Rioplatense Mathematical Olympiad

a. Beto can proceed as follows. First he picks a unique prime number for each segment drawn by Ana, and he assigns that prime number to both endpoints of this segment. Then, the number he writes on each vertex is the product of all prime numbers assigned to that vertex (if there are none, we consider the product to be 1). This implies that the numbers on vertices joined by a segment will both be divisible by the prime number corresponding to that segment, while numbers on vertices which are not joined by a segment will not have any common prime divisor, since the prime numbers corresponding to the segments are all different.
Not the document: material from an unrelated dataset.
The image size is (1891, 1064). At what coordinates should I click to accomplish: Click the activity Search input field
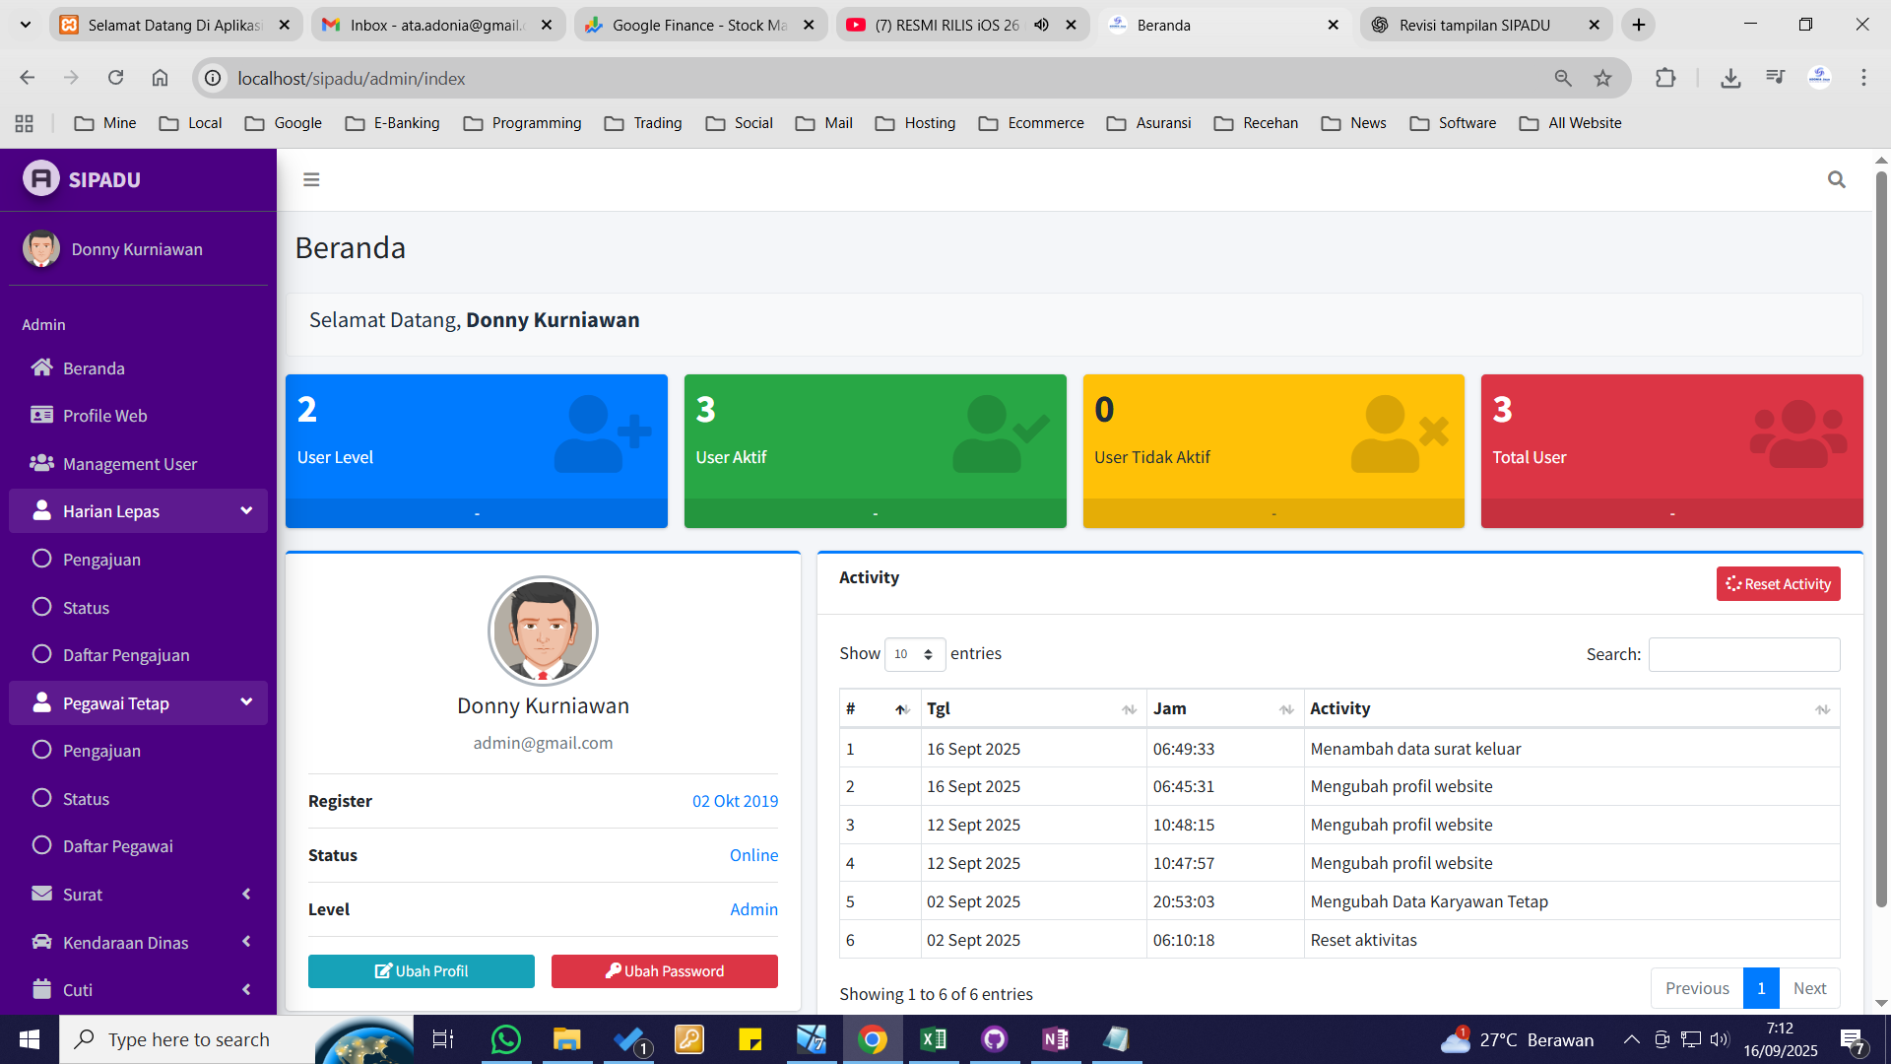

b. Suppose Ana draws the segments shown in the figure. The number on vertex A must share a prime factor with each of the other 5 numbers, and these prime factors must be different, because there are no segments between the other 5 vertices, which means that the corresponding numbers are pairwise relatively prime. So A must have at least 5 prime factors, which implies $A\ge 2\cdot 3\cdot 5\cdot 7\cdot 11=2310>2023$.

Comment: The lower bound can be improved if Ana draws these segments instead.

In this situation, both A and B must have at least 4 prime factors, and they can't share any of those prime factors.

Therefore, their product $A\cdot B$ has at least 8 prime factors, which implies $A\cdot B\ge 2\cdot 3\cdot 5\cdot 7\cdot 11\cdot 13\cdot 17\cdot 23=11741730$, and hence $\max \{A,B\}$ is greater or equal than $\sqrt{11741730}\approx 3426.62$.